__SOURCE__
Averaging each of the 28 years of 0- to 240-hour reforecasts results in a mean climatology for each data and forecast cycle of the year. The schematic below show forecasts of some model variable, from 18 UTC 4 April of each year (thin orange lines), averaged to produce the forecast model climatology (bold orange line).
For R-Climate and M-Climate, a long enough time period is needed (usually at least 20 years) to obtain robust statistics.
Which of the following statements is true? Choose the best answer.
The correct answer is d.
M-Climate is developed from a long series of reforecasts, so d is the correct answer and b is incorrect. R-Climate is developed from a reanalysis over a long period of time; in this case, the Climate Forecast System Reanalysis (CFS-R). Answer a is therefore incorrect. The reanalysis climate is not the best measurement of the model forecast climatology, so c is incorrect.
To identify extreme events, ESAT tools compare NAEFS and GEFS forecasts with (probability distribution functions) and ( cumulative distribution functions) from R- and M-Climates. Put simply, a forecast value is compared to the likelihood of that value based on climatology (indicated by the probability distribution function), or the probability of a value up to and including that value occurring based on climatology (indicated by the cumulative distribution function). The probability distribution functions (PDFs) are typically used to determine the size of a forecast anomaly while cumulative distribution functions (CDFs) are used to determine the percentile (ranking) of a forecast.
The bar graphic below shows a normalized histogram of a theoretical normal PDF, symmetric around the zero-valued mean. Each bar represents one standard deviation (SD) of the distribution, with the SD equal to 1. The number atop each bar is the percentage of the PDF each SD represents.
Even though not all meteorological variables are normally distributed, SD is useful to measure the size of a forecast departure from climatology. For example, a value of 1.0 is one SD above the mean. We see that an SD value exceeding 1.0 has a probability of only 0.16.
The next graphic is a histogram of the normal CDF, which shows the cumulative probability from the lowest value in the distribution to any value of interest. At +1.0 SDs, the CDF equals 0.84, the integrated probability from the low extreme to +1.0 SDs in the PDF.
Ensemble mean forecasts are compared to PDF and CDF climatologies from multidecadal reanalyses (R-Climate) and model reforecasts (M-Climate), to determine whether extreme values are being forecast. To learn more about PDFs and CDFs, see the COMET lesson, “Introduction to EPS Theory”.
The Ensemble Situational Awareness Table (ESAT) was developed by the Science Services Division (SSD) of NWS Western Region (WR). The ESAT provides guidance for North America, Alaska, Canada, continental U.S. (CONUS), and CONUS subregions. Tools in the ESAT highlight potential extreme events by drawing attention to NAEFS and GEFS forecasts on the high or low ends of the R-Climate and M-Climate PDFs and CDFs. Additionally, the ESAT webpage links to ensemble tool verification and archived data, including data from historic cases of interest.
Which ensemble tools, GEFS or NAEFS, should you use in a given forecast situation? Consider the characteristics of each ensemble and the climatological comparison made.
Note: If more ensemble membership is desired to cover more potential forecast outcomes, the NAEFS/R-Climate tools should be used. On the other hand, if model bias is considered more important, the GEFS should be used.

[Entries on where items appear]
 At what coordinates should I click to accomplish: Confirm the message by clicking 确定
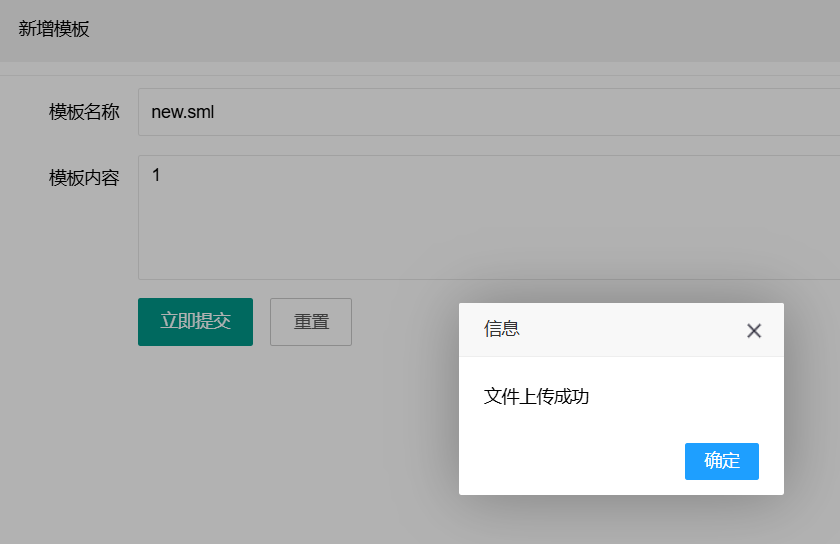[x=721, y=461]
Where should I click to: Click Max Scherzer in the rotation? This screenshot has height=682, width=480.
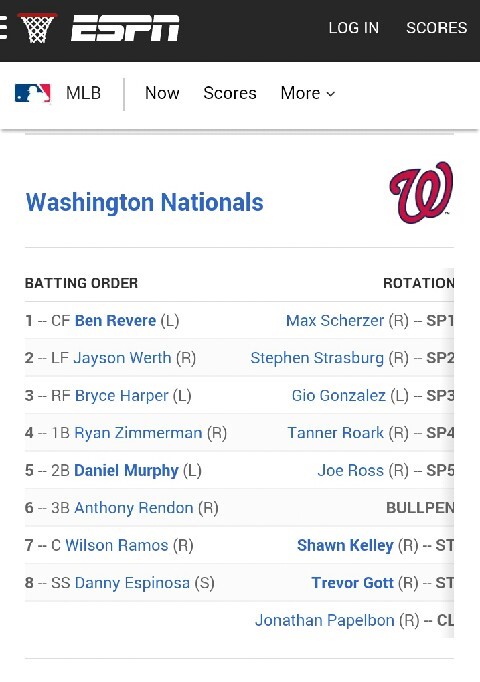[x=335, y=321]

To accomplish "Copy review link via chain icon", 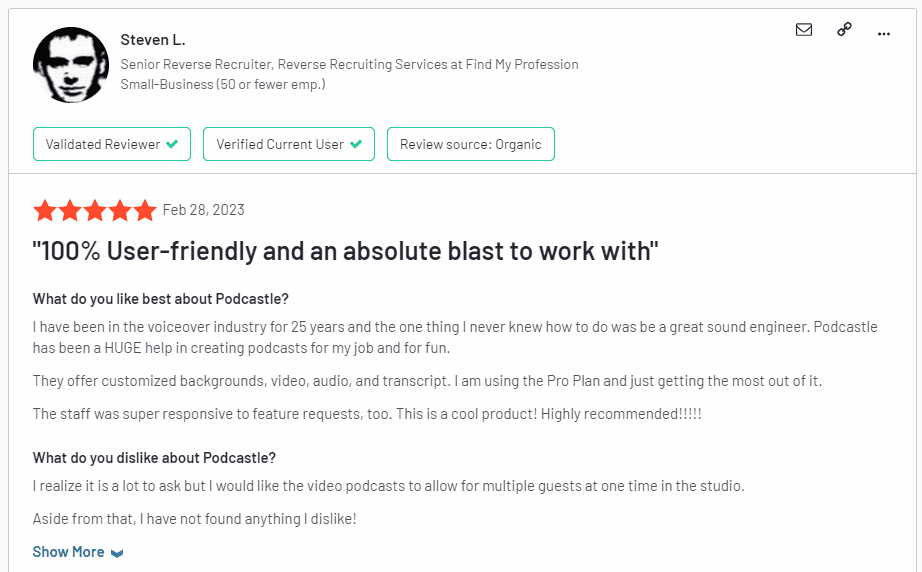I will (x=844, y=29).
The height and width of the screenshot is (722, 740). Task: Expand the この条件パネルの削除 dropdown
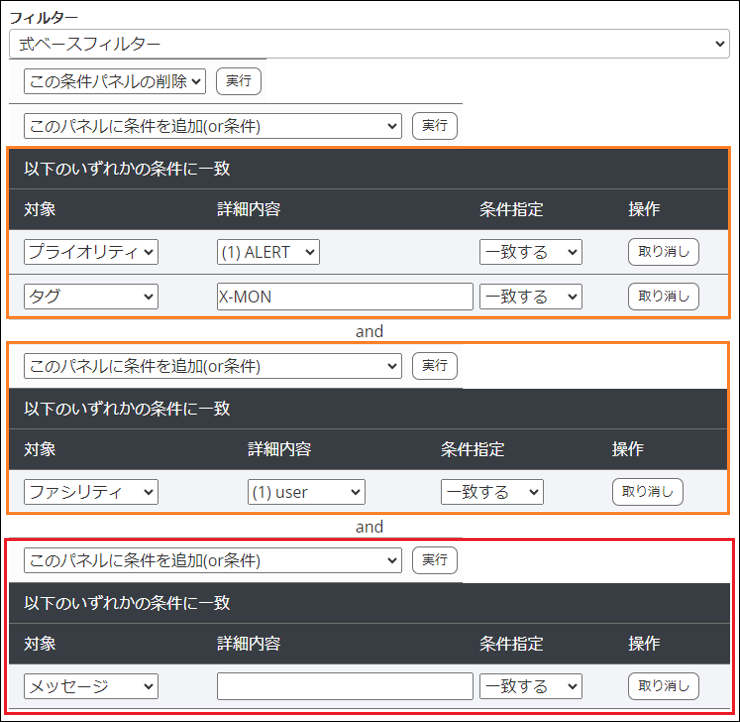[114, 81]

__INSTRUCTIONS__
A. Retype the part of the text on ensemble climatologies between "The bar graphic" and "of only 0.16.", inclusive.
B. According to the text on ensemble climatologies, who developed the Ensemble Situational Awareness Table?
C. Summarize the text on ensemble climatologies in two sentences.

__RESULTS OF THE EXERCISE__
A.
The bar graphic below shows a normalized histogram of a theoretical normal PDF, symmetric around the zero-valued mean. Each bar represents one standard deviation (SD) of the distribution, with the SD equal to 1. The number atop each bar is the percentage of the PDF each SD represents.
Even though not all meteorological variables are normally distributed, SD is useful to measure the size of a forecast departure from climatology. For example, a value of 1.0 is one SD above the mean. We see that an SD value exceeding 1.0 has a probability of only 0.16.

B. The Science Services Division (SSD) of NWS Western Region (WR) developed it.

C. ESAT tools, developed by the Science Services Division of NWS Western Region, highlight potential extreme events by comparing NAEFS and GEFS forecasts with probability and cumulative distribution functions from R-Climate and M-Climate. M-Climate is built from a long series of reforecasts and R-Climate from a long reanalysis, with PDFs typically used to gauge the size of a forecast anomaly and CDFs to find its percentile.